Taxes and Divorce

Taxes and Divorce

Taxes and DivorceIs your relationship coming to a close? If so, you are likely feeling a lot of sadness, confusion, dissatisfaction and unhappiness. In addition to all the emotions that arise in the face of separation and divorce, you’re also expected to think about the way your tax filing status will change.

But what happens when the IRS views you as a couple until you obtain the final decree of divorce or separation? How do you handle your taxes as a couple navigating separation and divorce? We’re going to explore the answers to these questions below.

Advice from the IRS

The IRS recommends that you update your tax withholding information. Start by filing a new W-4 form. Known as the Employee’s Withholding Certificate, this document can be obtained through your employer. Make use of the IRS Tax Withholding Estimator on the IRS’s website to ensure that you report the correct amount of tax to withhold on the new form.

Think about whether you anticipate receiving alimony or some other form of payment. If you do receive alimony, it is required that you make estimated tax payments, so keep that in mind.

Also, pay attention to the money you pay to your spouse, whether you are still legally together or have officially divorced. The government regards certain alimony and maintenance payments as deductible on the part of the spouse who pays said payments. However, the recipient of these payments must report the payments as income.

Last but not least, make sure you claim your children on your tax return if you have custody of them. Now, if you have arranged a custody agreement where each parent has equal custody of the children, have a conversation with your former partner and decide which one of you will claim them on a tax return.

Details to keep in mind

If you and your former partner cannot agree on certain matters, you can refer to tiebreaker rules, which can be found in Publication 504, Divorced or Separated Individuals. Don’t forget that child support payments are not deductible by the payer, but at the same time, they are not taxable for the payee.

Also, not all payments under a divorce or separation instrument — e.g., a divorce decree, a separate maintenance decree, a written separation agreement — are regarded as alimony or separate maintenance.

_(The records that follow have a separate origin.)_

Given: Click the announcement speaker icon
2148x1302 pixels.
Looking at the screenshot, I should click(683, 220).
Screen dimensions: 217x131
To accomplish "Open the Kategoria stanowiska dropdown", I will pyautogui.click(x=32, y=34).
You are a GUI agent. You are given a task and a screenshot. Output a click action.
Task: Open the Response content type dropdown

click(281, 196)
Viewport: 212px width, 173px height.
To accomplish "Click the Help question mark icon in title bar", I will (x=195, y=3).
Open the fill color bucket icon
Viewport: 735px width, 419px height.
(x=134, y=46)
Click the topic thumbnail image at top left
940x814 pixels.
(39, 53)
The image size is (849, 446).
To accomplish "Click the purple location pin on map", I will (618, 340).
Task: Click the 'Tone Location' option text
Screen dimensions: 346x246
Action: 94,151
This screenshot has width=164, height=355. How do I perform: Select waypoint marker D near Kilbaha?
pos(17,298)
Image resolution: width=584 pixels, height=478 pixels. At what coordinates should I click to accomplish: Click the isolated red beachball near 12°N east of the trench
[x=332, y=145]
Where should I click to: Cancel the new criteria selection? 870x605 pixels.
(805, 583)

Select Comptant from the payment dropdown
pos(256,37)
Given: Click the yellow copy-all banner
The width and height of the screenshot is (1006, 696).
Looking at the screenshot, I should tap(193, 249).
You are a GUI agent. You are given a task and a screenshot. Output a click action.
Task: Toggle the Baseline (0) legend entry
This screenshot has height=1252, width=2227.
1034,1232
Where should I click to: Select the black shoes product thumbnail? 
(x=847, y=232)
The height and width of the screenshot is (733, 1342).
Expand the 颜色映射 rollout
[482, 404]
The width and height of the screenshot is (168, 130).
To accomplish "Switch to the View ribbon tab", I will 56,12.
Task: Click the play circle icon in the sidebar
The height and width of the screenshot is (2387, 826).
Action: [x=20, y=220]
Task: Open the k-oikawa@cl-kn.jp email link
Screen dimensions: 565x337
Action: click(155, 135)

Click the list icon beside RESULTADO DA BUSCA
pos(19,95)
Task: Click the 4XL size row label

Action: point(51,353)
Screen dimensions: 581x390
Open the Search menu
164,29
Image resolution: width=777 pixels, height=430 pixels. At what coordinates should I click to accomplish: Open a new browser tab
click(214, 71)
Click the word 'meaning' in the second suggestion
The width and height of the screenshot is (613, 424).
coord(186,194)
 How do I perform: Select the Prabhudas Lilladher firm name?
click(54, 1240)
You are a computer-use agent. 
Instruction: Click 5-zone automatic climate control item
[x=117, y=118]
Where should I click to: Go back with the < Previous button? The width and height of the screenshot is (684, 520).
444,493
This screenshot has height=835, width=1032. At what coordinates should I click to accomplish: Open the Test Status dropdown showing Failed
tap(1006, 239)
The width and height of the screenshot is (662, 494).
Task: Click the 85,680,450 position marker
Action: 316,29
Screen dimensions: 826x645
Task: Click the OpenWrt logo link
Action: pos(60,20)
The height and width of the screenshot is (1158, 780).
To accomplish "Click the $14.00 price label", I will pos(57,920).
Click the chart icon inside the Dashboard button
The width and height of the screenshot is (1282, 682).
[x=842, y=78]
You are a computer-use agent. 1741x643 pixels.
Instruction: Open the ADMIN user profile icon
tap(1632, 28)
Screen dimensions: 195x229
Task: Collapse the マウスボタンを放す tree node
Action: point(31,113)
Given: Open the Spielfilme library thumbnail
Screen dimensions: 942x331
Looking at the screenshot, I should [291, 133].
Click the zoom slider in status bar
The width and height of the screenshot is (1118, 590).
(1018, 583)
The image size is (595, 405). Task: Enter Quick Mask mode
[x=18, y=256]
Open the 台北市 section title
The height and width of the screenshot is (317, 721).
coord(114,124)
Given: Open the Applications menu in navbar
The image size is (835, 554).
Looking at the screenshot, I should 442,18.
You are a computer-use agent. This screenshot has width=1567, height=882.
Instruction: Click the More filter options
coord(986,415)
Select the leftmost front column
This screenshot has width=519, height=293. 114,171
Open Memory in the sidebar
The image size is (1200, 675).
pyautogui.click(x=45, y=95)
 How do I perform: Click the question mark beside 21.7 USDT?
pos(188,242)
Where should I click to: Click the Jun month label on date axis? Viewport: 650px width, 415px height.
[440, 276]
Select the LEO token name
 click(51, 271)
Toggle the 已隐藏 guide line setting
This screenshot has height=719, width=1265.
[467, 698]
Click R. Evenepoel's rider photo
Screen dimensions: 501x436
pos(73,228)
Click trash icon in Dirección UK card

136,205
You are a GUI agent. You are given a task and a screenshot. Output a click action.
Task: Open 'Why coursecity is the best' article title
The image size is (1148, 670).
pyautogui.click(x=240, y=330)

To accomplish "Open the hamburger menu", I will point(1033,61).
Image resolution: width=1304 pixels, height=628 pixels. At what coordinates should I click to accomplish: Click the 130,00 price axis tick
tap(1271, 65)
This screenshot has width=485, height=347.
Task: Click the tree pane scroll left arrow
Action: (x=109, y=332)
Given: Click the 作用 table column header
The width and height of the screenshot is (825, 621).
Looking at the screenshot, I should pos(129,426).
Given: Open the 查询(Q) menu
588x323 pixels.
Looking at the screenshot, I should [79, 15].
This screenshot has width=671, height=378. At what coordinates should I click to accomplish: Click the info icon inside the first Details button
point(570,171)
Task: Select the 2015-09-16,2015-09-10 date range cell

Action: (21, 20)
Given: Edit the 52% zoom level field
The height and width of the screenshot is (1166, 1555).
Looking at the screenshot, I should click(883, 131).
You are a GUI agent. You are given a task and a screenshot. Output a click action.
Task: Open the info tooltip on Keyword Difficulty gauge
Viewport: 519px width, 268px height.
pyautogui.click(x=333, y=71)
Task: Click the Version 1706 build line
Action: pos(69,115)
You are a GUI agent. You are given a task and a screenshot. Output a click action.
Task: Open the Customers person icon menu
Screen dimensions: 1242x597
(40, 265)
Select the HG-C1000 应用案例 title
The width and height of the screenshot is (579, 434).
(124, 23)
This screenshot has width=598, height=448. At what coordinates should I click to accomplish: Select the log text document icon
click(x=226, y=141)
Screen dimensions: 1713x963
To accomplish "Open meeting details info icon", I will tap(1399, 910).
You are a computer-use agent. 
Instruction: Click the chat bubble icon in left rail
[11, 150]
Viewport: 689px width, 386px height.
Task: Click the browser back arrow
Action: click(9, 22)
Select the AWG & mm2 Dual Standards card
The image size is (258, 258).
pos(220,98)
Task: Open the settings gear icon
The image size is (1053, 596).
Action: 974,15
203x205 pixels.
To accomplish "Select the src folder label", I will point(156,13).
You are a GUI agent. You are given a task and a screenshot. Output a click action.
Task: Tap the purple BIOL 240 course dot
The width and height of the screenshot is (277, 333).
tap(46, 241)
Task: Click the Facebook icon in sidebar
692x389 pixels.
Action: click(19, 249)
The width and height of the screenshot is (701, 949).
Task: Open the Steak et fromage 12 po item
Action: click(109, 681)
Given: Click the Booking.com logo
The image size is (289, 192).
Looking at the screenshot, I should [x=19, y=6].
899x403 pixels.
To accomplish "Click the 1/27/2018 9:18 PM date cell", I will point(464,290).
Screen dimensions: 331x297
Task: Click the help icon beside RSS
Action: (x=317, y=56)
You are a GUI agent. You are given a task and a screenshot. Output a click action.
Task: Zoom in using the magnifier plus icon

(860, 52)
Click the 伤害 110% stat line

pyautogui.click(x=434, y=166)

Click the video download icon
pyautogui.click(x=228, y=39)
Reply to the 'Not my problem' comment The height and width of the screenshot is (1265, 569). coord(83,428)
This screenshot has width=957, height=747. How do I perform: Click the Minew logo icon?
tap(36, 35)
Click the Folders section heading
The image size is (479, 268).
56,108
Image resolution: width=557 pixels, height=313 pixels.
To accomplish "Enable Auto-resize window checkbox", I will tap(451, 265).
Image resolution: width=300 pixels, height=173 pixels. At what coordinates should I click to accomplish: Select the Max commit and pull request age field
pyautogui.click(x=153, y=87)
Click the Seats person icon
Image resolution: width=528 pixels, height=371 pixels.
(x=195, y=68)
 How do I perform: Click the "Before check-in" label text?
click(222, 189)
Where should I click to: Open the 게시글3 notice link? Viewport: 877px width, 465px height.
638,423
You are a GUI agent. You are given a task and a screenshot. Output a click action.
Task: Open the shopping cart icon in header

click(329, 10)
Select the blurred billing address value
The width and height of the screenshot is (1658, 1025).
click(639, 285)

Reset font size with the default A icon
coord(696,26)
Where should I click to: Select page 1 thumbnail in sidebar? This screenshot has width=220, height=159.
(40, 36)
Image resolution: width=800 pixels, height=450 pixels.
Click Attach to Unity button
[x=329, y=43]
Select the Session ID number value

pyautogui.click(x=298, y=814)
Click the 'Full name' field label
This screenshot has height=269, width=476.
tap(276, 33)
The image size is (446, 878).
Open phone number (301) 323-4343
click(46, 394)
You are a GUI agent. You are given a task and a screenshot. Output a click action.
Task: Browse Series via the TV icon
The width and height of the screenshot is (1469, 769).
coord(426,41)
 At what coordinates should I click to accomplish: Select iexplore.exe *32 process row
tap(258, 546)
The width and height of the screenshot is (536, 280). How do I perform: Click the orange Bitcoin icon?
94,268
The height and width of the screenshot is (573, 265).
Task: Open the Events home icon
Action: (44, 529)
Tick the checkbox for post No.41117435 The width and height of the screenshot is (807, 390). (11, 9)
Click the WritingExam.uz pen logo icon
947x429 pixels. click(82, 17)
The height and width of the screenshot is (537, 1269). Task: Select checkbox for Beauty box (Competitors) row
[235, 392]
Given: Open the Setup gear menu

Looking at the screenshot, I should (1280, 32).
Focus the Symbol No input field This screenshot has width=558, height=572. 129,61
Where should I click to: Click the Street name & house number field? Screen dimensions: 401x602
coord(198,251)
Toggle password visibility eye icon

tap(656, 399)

Keep in mind that the following situations are not included:

  • Child support.
  • Noncash property settlements.
  • Your spouse’s community property income payments.
  • Payments for the sake of keeping up the payer’s property.
  • Use of the payer’s property.
  • Voluntary payments.

Now, if a divorce or separation instrument requires alimony and child support, child support comes first. This means the payments are recognized as child support first, and if any money remains after child support duties are fulfilled, then that money is regarded as alimony.

If you have property transfers to deal with, know that the IRS does not recognize any gains or losses as part of those transfers. That said, you might have to report the transaction as part of a gift tax return if applicable.

Generally speaking, a payment is considered alimony or separate maintenance if you and your former spouse do not file a joint return.

The same is true under the following circumstances:

  • If the payment is in cash.
  • If the payment is made via check or money order.
  • If you and your spouse are not members of the same household.
  • If you are legally separated and the payment is not treated as child support or a property settlement.

Whatever you do, make sure you deduct all alimony or separate maintenance payments on your tax return. Use Form 1040, which is a document known as the U.S. Individual Income Tax Return. If you received taxable alimony or separate maintenance, you need to make sure you report the amount as part of your income.